Only the lines from the one containing "At what coordinates" through the end of the entries are wanted, retyped exactly and without pictures.

Dataset items:
# # # # # # #

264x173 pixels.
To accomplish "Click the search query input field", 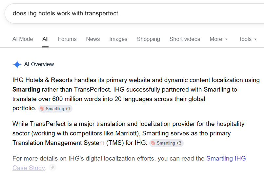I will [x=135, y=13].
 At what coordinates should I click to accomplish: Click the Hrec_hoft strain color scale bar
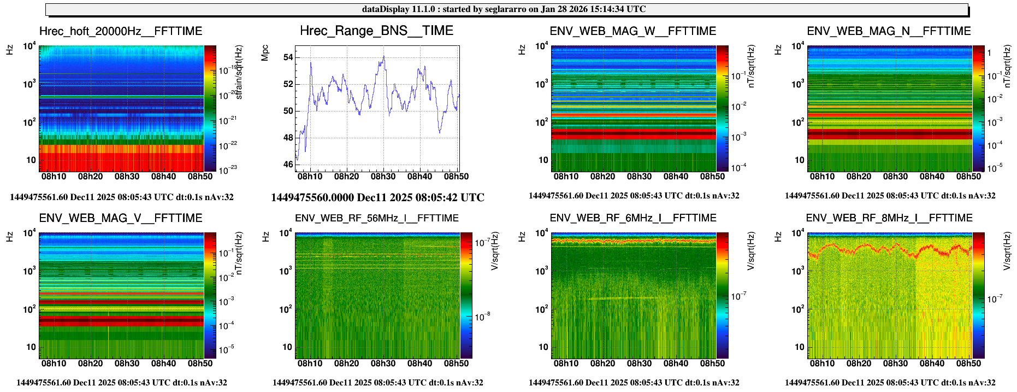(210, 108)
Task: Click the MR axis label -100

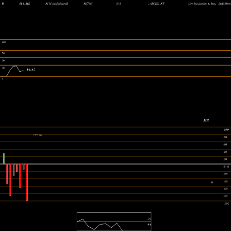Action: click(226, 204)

# # # # # # #

SOLVED PROBLEM:
 At what coordinates should I click to accomplish: Click the Hrec_hoft strain color scale bar
(210, 108)
Task: Click the MR axis label -100

Action: click(226, 204)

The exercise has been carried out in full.